> _AIM OF THE TASK_
Among the entries, find the lines with the string "will" and copy them.

> _DATA EXTRACT_
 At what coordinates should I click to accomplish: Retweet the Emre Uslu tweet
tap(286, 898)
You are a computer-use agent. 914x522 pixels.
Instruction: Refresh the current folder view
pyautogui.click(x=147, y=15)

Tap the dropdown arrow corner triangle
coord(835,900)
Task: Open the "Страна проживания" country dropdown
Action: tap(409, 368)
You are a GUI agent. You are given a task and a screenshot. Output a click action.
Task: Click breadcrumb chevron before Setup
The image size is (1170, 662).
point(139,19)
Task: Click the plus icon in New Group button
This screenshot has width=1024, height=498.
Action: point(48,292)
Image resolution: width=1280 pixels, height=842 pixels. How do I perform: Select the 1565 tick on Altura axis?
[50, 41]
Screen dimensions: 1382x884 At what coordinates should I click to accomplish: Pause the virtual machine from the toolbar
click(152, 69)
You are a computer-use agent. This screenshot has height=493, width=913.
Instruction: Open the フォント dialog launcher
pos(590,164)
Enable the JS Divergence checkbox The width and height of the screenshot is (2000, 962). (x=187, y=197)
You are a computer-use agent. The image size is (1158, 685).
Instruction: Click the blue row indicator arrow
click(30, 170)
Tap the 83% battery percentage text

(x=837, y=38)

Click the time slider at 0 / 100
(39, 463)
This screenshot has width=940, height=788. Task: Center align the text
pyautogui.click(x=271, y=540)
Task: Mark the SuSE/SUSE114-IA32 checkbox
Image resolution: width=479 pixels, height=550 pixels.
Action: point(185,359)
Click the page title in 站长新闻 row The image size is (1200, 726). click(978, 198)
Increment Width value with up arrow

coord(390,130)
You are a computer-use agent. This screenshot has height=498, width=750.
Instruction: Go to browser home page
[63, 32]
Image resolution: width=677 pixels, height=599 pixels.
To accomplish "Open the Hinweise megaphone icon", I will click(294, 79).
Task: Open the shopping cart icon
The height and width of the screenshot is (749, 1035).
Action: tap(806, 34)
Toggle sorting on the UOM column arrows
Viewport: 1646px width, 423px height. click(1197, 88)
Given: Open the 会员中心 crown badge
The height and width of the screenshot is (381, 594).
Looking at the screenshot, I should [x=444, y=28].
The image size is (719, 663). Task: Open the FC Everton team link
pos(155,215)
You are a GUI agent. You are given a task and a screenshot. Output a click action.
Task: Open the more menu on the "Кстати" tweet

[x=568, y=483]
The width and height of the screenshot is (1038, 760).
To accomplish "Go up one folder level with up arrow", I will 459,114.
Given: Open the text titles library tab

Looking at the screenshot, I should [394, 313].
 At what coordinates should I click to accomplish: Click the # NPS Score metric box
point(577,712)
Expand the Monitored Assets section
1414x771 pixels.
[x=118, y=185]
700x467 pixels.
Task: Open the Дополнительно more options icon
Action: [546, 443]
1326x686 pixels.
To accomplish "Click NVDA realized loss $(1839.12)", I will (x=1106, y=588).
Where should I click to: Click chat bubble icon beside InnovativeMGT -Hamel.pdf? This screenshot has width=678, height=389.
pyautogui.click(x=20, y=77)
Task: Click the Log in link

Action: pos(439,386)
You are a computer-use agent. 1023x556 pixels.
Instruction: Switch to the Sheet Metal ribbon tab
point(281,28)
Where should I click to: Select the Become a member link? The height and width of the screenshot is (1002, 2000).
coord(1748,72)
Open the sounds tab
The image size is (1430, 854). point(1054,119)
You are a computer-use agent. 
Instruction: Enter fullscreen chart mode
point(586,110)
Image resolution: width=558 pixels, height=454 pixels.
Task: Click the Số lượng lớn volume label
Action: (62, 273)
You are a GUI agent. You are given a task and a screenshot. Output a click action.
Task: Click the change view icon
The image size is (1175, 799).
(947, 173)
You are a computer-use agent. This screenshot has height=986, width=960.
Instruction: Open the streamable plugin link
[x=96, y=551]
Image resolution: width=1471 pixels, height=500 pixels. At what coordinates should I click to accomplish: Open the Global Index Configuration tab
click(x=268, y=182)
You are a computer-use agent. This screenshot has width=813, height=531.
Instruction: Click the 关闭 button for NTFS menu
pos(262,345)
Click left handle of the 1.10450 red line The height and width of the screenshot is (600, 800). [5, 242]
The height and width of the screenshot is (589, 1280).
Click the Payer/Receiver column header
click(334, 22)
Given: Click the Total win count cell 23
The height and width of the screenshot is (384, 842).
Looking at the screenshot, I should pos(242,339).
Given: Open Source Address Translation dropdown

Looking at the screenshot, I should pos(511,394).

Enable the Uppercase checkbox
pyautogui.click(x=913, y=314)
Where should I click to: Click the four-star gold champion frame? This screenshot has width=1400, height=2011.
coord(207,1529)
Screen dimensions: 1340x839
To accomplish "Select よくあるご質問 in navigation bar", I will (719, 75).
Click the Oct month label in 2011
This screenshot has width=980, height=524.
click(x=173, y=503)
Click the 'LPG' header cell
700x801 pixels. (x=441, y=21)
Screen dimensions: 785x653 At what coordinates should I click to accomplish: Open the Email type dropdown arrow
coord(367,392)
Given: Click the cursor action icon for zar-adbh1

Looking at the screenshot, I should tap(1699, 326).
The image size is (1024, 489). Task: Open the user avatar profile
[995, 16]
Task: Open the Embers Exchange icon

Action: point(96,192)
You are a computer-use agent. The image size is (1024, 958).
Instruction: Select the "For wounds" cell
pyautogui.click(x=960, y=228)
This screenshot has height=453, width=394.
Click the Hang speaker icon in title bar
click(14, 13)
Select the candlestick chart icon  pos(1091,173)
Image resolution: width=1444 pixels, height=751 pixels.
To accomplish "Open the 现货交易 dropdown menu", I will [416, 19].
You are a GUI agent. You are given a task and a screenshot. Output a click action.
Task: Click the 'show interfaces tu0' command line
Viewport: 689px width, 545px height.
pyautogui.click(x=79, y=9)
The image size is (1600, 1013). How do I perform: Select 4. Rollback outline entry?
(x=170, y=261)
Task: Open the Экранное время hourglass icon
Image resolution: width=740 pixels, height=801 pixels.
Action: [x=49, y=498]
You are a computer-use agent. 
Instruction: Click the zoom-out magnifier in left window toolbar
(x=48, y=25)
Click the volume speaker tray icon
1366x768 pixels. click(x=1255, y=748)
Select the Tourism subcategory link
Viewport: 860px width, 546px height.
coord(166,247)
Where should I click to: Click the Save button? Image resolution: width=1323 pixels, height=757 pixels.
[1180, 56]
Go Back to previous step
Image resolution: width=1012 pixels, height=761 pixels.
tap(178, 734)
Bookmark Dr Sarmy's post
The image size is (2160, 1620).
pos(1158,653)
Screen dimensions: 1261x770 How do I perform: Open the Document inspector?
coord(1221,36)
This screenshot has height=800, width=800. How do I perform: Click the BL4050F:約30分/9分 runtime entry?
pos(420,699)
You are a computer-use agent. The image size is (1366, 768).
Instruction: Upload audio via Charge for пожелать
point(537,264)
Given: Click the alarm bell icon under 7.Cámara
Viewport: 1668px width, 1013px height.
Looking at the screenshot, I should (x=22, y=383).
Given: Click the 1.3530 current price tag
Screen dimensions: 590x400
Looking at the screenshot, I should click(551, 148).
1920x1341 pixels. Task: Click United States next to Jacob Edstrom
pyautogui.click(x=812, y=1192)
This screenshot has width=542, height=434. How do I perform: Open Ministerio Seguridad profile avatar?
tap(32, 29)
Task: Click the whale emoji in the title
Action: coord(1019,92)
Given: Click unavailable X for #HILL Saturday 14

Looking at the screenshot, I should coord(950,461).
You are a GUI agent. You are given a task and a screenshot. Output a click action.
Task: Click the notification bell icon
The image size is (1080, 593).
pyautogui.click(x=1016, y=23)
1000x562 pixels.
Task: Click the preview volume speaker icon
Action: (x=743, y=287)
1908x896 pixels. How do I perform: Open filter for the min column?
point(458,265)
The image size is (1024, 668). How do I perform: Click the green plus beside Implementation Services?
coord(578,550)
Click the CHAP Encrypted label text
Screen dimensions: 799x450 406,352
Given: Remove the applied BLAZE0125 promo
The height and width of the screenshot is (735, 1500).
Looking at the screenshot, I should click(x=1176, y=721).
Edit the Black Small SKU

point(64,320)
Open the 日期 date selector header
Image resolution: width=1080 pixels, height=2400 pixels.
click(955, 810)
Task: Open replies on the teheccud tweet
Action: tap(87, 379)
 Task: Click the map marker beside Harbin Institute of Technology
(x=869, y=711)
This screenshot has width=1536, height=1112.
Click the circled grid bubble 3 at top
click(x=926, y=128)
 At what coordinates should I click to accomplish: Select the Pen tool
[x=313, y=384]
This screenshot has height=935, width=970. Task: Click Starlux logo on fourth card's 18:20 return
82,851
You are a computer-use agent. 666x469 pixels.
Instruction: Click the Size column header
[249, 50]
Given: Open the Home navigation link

> _ANSWER SPACE_
To accomplish "Open the Hinweise megaphone icon", I will click(294, 79).
To accomplish "Go up one folder level with up arrow", I will 459,114.
To accomplish "Click NVDA realized loss $(1839.12)", I will (x=1106, y=588).
To accomplish "Select よくあるご質問 in navigation bar", I will (719, 75).
To accomplish "Open the 现货交易 dropdown menu", I will [416, 19].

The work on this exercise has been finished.